Real-Time Quantitative Reverse Transcriptase Polymerase Chain Reaction Analysis
The validity of the microarray results was tested via quantitative real-time PCR (qRT-PCR) employing the StepOne Plus qPCR machine (Applied Biosystems, Life Technologies, Carlsbad, California, USA). For validation we selected seven genes [NEXN (Hs00332124_m1), GCC2 (Hs00206083_m1), ROCK 1 (Hs01127699_m1), ROCK2 (Hs00178154_m1), DNM1 (Hs00247147_m1), KTN1 (Hs00192160_m1), and C12ORF39 (Hs00228976_m1)] which showed a fold change (FC) > 0.5 in the microarray. GAPDH (Hs99999905_m1) and β-actin (4326315E) were selected as reference genes for normalization. cDNA of the samples was used for quantification. TaqMan Gene expression Assay primers, probes and gene expression master mix (all Applied Biosystems, Life Technologies, Carlsbad, CA, USA) were used to run the qRT-PCR according to manufacturer's instructions. Mean plate efficiencies were calculated by LinReg.
qPCR Data Analysis
All samples were performed in triplicates and averaged for further calculations. Mean normalized expression (MNE) based on the ratio between Ct-values of target and reference genes and the efficiency of the PCR reactions, was calculated as a measure of target gene transcription, as described previously (Muller et al., 2002; Helmestam et al., 2012).
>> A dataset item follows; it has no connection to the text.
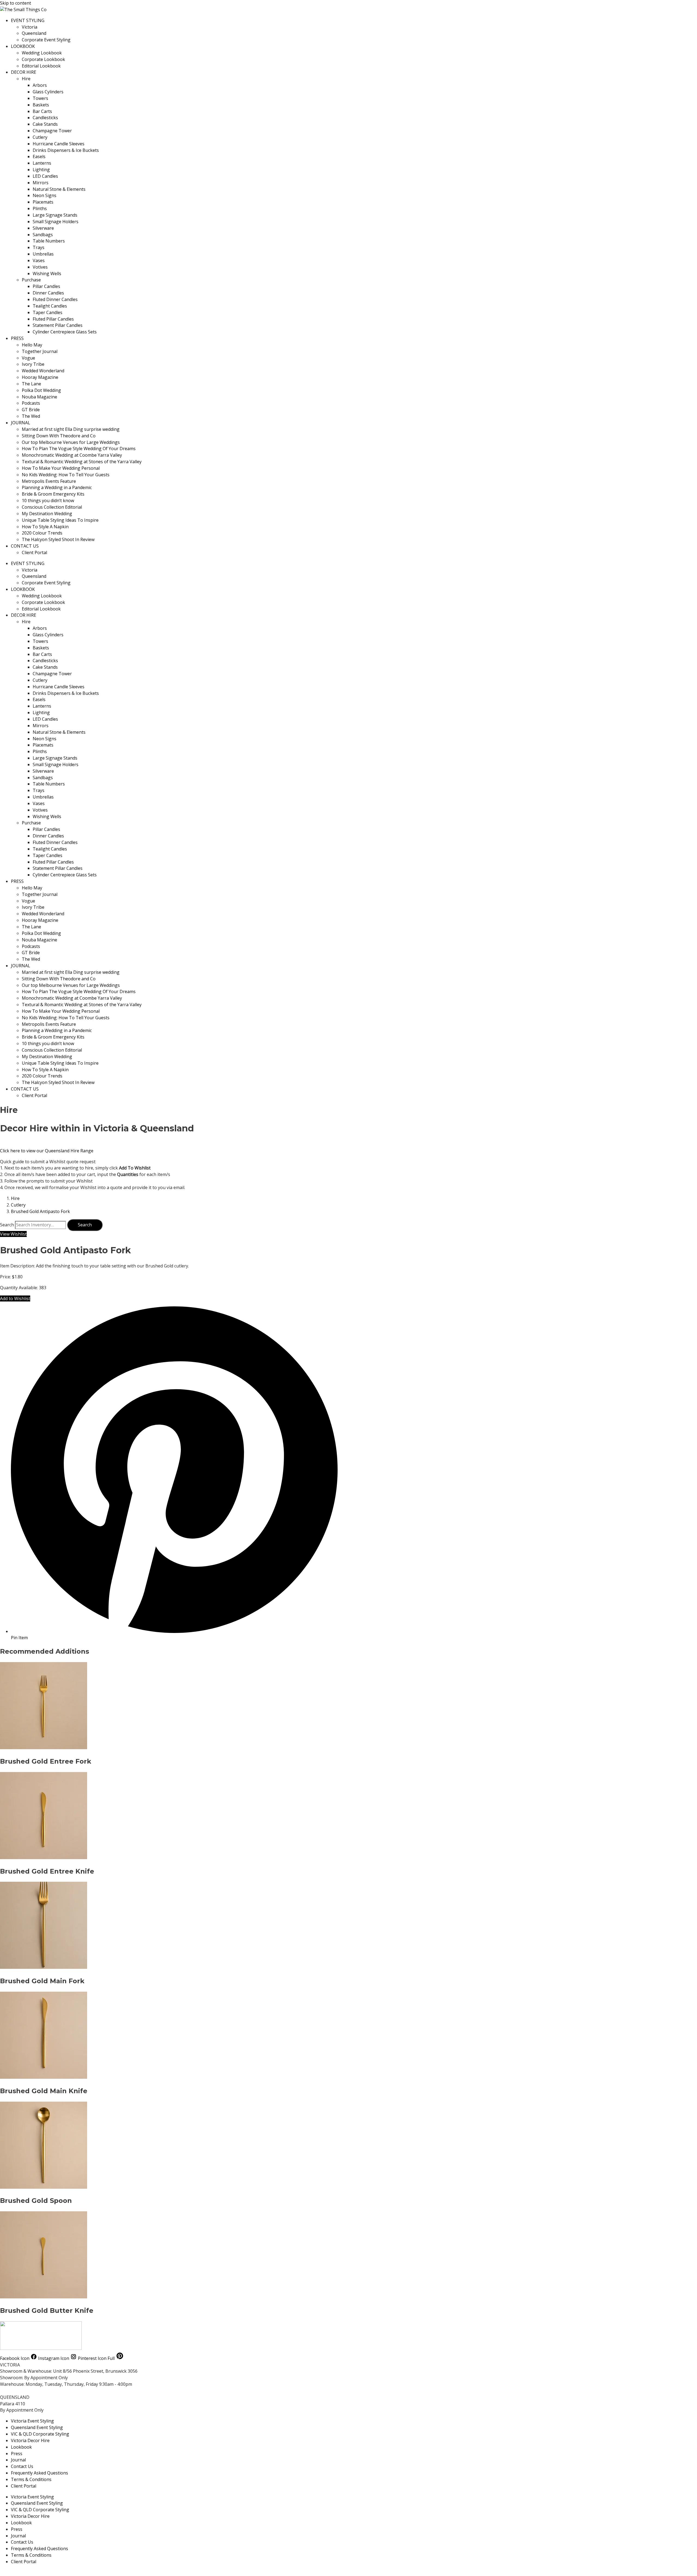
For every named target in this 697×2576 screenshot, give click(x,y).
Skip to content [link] (15, 3)
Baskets (41, 105)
Data are presented as log2 MNE to illustrate the difference between the groups.
Clinical characteristics of women in the microarray study and the validation study were compared by means of One-Way ANOVA, followed by a Bonferroni post hoc test when appropriate. Differences in expression between subsets in the validation study (qPCR) were calculated using a univariate ANOVA with age, BMI, parity, and week of delivery as covariates. Data were analyzed using the SPSS 20.0 software. Level of significance was set at P < 0.05. Data are presented as mean ± S.E.M.
The demographic characteristics of the women in the microarray and validation studies are presented in Tables 1, 2. Microarray study: A significant group difference was found for EPDS scores at gestational week 17 [F(3, 18) = 8.9, P < 0.01] and gestational week 32 [F(3, 17) = 22.8, P < 0.001]. Depressed women had significantly higher EPDS scores in gestational week 17 and 32 compared with controls (P < 0.01), whereas women on SSRIs did not differ from controls at any time-point. In gestational week 32, depressed women also had significantly higher EPDS scores than SSRI-treated women, Table 1. Validation study: All women on SSRI treatment reported previous anxiety and/or depression at the first antenatal booking, whereas 41% of depressed cases had no previous psychiatric history. Women using antidepressants had a significantly shorter gestational length than controls (P < 0.01). As expected, significant group differences were found in EPDS scores at gestational weeks 17 [F(2, 74) = 69.6, P < 0.001] and 32 [F(2, 74) = 74.3, P < 0.001]. In gestational week 17 and 32, depressed women had significantly higher EPDS scores than antidepressant-treated women (P < 0.001 and P < 0.001, respectively), whom in turn had higher EPDS scores than controls (P < 0.001 and P < 0.001, respectively), Table 2. No other parameters differed between groups.
Differentially Expressed Genes and Pathways Between the Depressed and Control Placentas
At a Bonferroni-corrected significance threshold (P < 0.05) and a log2-fold change of 0.5 or higher we found 108 genes differentially expressed between the depressed women and their respective controls; 100 were down-regulated and 8 up-regulated, see Table 3. The raw microarray data is found as an excel file in the Supplementary Data. The ingenuity pathway analysis (IPA) revealed 17 differentially expressed top genes; 7 were up-regulated and 10 down-regulated. Top up- and down-regulated molecules are summarized in Table 4. We then clustered placentas according to their gene expression profiles for the 17 genes that displayed differential expression (see Figure 1A). In order to determine the biological relevance, analysis with IPA was performed, focusing on genes that differed in expression between placentas from depressed women and controls. As shown in Table 5, we identified five gene networks that were significantly enriched, classified as follows: (I) DNA Replication, Recombination, and Repair, Cellular Assembly and Organization, Cell Cycle with an IPA score of 27; (II) Cell Cycle, Cancer, Connective Tissue Disorders with a IPA score of 18; (III) Cellular movement, Hematological System Development and Function, Immune Cell Trafficking with an IPA score of 16; (IV) Cardiovascular System Development and Function, Organismal Development, Visual System Development and Function with an IPA score of 14; and (V) Molecular Transport, RNA Trafficking, Connective Tissue Disorders with an IPA score of 9 (Table 5). Further, the significant canonical pathways identified by IPA (P < 0.05) are shown in Table 6, along with the included genes and p-values. Pathways included Actin Nucleation by ARP-WASP Complex, RhoA Signaling, VEGF Signaling, Protein Kinase A Signaling, and 1D-myo-inositol Hexakisphosphate Biosynthesis V [from Ins(1,3,4)P3].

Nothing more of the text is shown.